The state-of-charge of a battery may be defined as the amount of electrical energy stored in a battery at a given time, expressed as a percentage of the energy when the battery is fully charged. A need for accurate estimation of this state of charge of a battery power supply exists for many applications, for example in motor vehicles such as electric vehicles and hybrid electric vehicles. Methods known in the art for determining the state of charge of batteries in vehicles may use specific gravity measurements, time-integration of current, voltage measurements, or combinations thereof.
For example, the state of charge may be determined by current integration, which also may be referred to as Coulomb counting, charge counting or Ampere-hour measurement. In current integration methods, the discharge current is continuously measured and integrated over time to obtain an estimate of total expended charge from a known initial amount of charge. However, it may be required to take changes in battery capacity as a function of current discharge history into account to maintain accurate state of charge estimates over the battery lifetime.

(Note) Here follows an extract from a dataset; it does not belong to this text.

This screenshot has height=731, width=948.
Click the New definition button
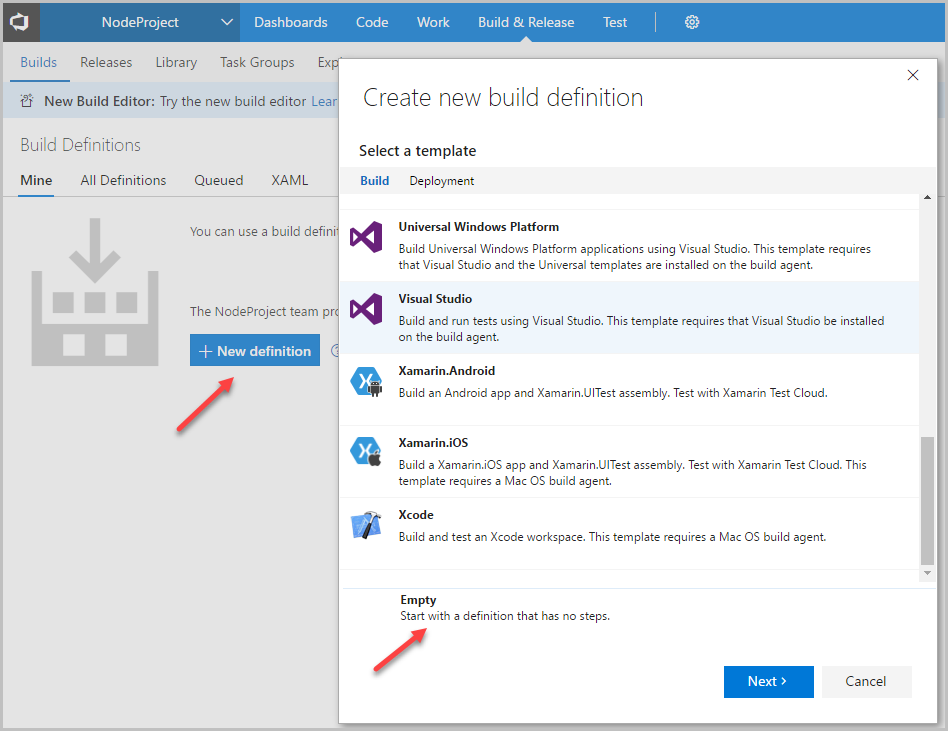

Furthermore, the state of charge estimated by current integration may be periodically calibrated by measuring the off-load voltage of the idle battery, e.g. after an extended period of inactivity of the vehicle. A method of this type is, for example, described in German Patent No. DE 35 20 985. Although such methods may be easy to implement, estimation errors may accumulate over long operating phases of the vehicles, having relatively short or only few rest periods, because the state of charge may only seldom be re-calibrated or corrected via a measurement of the off-load voltage.
Other known methods may be based on battery models for determining the off-load voltage for a battery under load, and hence the state of charge derivable from this off-load voltage, via adaptation of a model to the actual battery using observed variables, such as battery voltage, battery current, and/or battery temperature. However, such model-based methods may be relatively complex.
Voltage analysis methods may measure the terminal voltage and determine state-of-charge in various manners. With respect to such analyzers, polarization effects, e.g. as caused by charging or fast discharging, can adversely change the indication of the analyzer meters, and most such analyzers tend to be only uni-directional, for example, may work accurately on discharge only, with no provision for aging effects.